En 2018, le Chronomètre à Résonance de F.P. Journe fête les 35 ans de son premier prototype, et la marque a réalisé une rétrospective sur ce qui est, à mon avis, un génie. C'est pourquoi j'ai choisi de le partager avec le public de Special Watches : au-delà d'être l'une de mes montres préférées, c'est l'une des pièces les plus pertinentes de ces dernières années. Je vais vous expliquer pourquoi, voyons cela.

Le Chronomètre à Résonance de F.P. Journe a été présenté pour la première fois en 2000. Bien qu'en 1983, dix-sept ans plus tôt, son créateur avait déjà son premier prototype entre les mains. Cette esquisse a été un véritable casse-tête pour François Paul, car il a passé beaucoup de temps à corriger des erreurs de calcul et de conception avant de recommencer à zéro pour trouver la pièce finale. Toutes ses exigences étaient dues au simple fait que ce mécanisme devait fonctionner parfaitement, et comme il ne trouvait pas de solution, il a sagement décidé de le mettre de côté pendant un moment. Pendant cette période, le prototype et les différents calculs ont erré dans l'esprit de François Paul, jusqu'à ce qu'il parvienne enfin à tout résoudre et à le faire fonctionner : Journe avait créé l'une des pièces d'horlogerie les plus importantes de ces dernières années.
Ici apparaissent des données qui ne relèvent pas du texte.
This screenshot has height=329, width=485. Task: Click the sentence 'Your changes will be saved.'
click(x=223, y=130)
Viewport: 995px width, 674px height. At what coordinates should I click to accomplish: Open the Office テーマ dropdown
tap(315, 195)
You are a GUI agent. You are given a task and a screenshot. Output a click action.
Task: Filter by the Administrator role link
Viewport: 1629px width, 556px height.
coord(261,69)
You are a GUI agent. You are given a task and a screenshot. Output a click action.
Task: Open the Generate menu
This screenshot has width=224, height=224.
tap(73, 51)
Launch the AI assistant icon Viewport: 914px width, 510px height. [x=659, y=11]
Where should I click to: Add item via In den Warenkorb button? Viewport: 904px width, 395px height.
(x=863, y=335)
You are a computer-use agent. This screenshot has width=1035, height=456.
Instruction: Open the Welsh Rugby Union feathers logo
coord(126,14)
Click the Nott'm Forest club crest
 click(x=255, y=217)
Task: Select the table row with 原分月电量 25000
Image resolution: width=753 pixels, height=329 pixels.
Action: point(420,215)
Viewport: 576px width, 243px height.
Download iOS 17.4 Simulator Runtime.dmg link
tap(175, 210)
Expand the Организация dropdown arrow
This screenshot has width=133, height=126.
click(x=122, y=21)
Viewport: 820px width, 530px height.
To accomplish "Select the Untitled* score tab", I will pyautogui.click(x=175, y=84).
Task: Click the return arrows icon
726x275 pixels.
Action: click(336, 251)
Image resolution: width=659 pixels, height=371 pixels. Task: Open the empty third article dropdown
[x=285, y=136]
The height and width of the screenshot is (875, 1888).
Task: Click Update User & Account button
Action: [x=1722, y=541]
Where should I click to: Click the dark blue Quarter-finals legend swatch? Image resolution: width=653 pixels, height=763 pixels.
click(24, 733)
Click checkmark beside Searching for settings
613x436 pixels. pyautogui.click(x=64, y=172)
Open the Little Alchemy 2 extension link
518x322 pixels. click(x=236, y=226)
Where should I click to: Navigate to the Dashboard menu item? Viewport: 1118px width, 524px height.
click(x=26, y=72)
Le Chronomètre à Résonance de F.P. Journe est, en soi, un grand défi dans le domaine de l'horlogerie mécanique, car son fonctionnement obéit au principe de la résonance physique. Christian Huygens a été le premier à remarquer que deux horloges à pendule placées côte à côte synchronisaient leurs mouvements. Le Chronomètre à Résonance intègre deux mouvements qui, grâce à leur proximité, génèrent une résonance. Ce phénomène se produit lorsqu'un corps capable de vibrer est soumis à une force périodique qui, appliquée en continu, amène le système oscillant à générer une amplitude plus grande, car une perturbation est d'abord créée. Ce qui se passe, c'est que lorsque les deux balanciers commencent à bouger, grâce au phénomène de résonance, ils commencent à « battre en harmonie », augmentant l'inertie du mouvement. Cela ne se produit que lorsque la différence entre l'un et l'autre ne dépasse pas 5 secondes par jour ; son calibrage est une tâche très délicate.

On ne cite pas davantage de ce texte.